In a fitting end to all this I didn’t have as much Eve time after my vacation and shift change and I went mostly inactive with that alt. The CEO of the corp confronted me about it one day and proceeded to lecture me about how I have responsibilities to the corp and other such nonsense. He acted as if I were being ungrateful for my membership in the corp, and generally sounded like a typical real-world middle manager. I finally snapped and told him how idiotic he sounded, so he threatened to e-stalk me by telling every future CEO of mine just how I felt about teamwork and employers and so on. I quit on the spot and have left that alt in my own holding corp for a few weeks to see if he keeps his word. So far, no warning. If I do get one on my CEO, he’ll likely get a wardec from The Skunkworks.

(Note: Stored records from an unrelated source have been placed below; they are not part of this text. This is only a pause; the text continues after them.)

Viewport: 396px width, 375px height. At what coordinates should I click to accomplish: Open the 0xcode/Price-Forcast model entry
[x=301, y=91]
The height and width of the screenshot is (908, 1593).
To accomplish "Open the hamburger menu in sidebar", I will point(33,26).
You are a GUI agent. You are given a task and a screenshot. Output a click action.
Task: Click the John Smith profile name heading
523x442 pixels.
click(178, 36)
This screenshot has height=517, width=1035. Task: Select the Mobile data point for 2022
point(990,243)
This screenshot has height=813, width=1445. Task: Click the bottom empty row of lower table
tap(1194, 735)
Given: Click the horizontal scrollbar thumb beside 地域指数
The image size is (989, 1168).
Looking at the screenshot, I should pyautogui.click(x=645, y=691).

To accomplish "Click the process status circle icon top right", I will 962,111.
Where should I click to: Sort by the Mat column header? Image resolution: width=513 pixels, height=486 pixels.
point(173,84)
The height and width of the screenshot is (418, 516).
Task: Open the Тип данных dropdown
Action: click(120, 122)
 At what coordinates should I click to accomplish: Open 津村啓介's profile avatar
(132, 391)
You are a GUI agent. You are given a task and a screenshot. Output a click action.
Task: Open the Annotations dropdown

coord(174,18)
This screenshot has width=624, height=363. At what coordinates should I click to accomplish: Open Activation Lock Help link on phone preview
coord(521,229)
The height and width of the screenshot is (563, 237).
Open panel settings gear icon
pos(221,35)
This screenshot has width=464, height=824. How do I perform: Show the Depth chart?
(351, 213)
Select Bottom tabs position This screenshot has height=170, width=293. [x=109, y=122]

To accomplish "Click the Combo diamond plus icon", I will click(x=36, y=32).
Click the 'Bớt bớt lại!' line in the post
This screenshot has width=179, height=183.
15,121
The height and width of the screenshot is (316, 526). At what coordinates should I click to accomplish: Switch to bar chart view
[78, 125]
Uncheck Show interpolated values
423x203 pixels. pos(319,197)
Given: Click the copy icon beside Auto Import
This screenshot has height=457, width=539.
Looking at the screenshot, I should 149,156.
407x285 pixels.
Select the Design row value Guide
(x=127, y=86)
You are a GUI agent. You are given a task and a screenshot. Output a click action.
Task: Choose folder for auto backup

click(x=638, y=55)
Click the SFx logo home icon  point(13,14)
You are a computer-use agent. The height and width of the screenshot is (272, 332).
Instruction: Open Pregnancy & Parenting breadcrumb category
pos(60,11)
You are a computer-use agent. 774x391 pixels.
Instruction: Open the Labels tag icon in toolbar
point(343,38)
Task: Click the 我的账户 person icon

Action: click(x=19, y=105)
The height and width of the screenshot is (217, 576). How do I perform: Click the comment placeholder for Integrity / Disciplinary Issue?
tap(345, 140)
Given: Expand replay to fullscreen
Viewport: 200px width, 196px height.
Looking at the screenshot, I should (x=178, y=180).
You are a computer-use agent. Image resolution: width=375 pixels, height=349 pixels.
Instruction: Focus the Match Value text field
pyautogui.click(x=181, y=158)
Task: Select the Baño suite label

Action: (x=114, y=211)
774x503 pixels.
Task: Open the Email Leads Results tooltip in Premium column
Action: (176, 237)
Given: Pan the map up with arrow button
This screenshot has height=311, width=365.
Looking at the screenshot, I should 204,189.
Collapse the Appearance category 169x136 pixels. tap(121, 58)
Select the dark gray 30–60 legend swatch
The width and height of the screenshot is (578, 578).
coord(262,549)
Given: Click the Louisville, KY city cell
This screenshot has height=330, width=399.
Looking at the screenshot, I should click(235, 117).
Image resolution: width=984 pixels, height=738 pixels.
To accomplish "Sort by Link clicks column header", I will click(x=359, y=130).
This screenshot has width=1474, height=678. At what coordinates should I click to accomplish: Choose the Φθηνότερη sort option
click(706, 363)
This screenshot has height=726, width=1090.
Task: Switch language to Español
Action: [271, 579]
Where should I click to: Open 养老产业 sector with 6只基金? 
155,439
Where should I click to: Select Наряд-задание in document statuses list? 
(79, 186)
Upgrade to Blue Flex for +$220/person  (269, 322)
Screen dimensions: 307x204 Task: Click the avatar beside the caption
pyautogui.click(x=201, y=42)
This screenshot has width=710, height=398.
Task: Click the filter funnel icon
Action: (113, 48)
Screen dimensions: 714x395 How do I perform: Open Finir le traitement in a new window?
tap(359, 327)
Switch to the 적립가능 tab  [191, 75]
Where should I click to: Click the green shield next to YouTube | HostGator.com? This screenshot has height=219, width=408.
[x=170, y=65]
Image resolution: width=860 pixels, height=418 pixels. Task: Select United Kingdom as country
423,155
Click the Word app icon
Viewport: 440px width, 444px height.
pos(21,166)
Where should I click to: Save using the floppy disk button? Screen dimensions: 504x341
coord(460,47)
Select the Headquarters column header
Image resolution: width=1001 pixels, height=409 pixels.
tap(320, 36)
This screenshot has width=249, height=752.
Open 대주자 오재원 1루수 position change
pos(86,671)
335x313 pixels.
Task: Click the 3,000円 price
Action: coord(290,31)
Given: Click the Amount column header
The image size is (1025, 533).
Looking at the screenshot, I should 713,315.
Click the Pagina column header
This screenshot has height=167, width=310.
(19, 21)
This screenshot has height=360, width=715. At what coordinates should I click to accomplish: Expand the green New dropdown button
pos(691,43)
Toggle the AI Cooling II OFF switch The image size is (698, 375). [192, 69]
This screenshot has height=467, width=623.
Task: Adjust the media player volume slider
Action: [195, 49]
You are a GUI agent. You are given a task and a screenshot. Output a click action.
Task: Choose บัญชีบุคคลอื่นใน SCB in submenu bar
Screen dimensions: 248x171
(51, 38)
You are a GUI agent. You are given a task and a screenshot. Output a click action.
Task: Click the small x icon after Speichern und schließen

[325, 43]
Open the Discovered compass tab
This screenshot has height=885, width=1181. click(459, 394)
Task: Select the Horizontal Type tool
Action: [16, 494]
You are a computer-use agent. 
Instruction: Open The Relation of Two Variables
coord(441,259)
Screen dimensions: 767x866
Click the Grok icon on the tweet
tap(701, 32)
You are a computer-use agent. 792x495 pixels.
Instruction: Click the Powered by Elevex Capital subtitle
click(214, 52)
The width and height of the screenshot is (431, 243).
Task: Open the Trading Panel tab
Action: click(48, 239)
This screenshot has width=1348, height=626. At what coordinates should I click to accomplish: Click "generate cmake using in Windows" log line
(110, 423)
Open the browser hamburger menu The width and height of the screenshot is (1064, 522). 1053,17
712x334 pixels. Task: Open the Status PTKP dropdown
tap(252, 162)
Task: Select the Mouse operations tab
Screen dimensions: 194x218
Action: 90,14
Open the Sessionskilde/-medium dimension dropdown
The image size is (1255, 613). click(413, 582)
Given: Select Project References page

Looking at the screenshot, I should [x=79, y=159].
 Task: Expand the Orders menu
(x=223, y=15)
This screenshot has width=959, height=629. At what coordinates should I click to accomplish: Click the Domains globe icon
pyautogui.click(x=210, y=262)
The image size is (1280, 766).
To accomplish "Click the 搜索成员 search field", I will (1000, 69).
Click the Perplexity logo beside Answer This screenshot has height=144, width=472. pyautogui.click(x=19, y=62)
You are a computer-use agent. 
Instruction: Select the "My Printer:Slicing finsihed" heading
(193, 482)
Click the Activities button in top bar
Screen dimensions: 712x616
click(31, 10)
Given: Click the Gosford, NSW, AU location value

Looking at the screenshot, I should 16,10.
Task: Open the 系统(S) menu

At the end of all this, I’ve learned a few things: first, have your skills ready if you’re going to conduct a proper theft. Weeks training to fly an orca can cost you the haul. I’ve solved that problem now, and my alt can fly the Orca plus any T1 battleship I find, meaning that the only ships I’d have to leave behind would be marauders, black ops, and capital ships…and for those I’m sure we could figure something out.

Second, even I have a threshold for tolerance. Having so recently been a carebear, I do better than most Skunks in dealing with them and talking to them in a believably carebear way. I know how to push their buttons and gain their trust. But when you sound like some schmuck in a cornflower blue tie who thinks he’s arrived because his cubicle is a little bigger and his desk chair has padded arms on it, when your real life is so engrossed in corporate doubletalk that you use it in Eve as well, when you treat your corpmates the same way you treat your minimum wage burger flippers as you assist managing at the local Wendy’s, I can’t take much of you. Guys like that represent everything that’s wrong with our society. Even that little bit of power coupled with that little intelligence is a dangerous thing. And we do it every day in the real world. But that’s a whole other rant, for a whole other blog. Which I don’t write.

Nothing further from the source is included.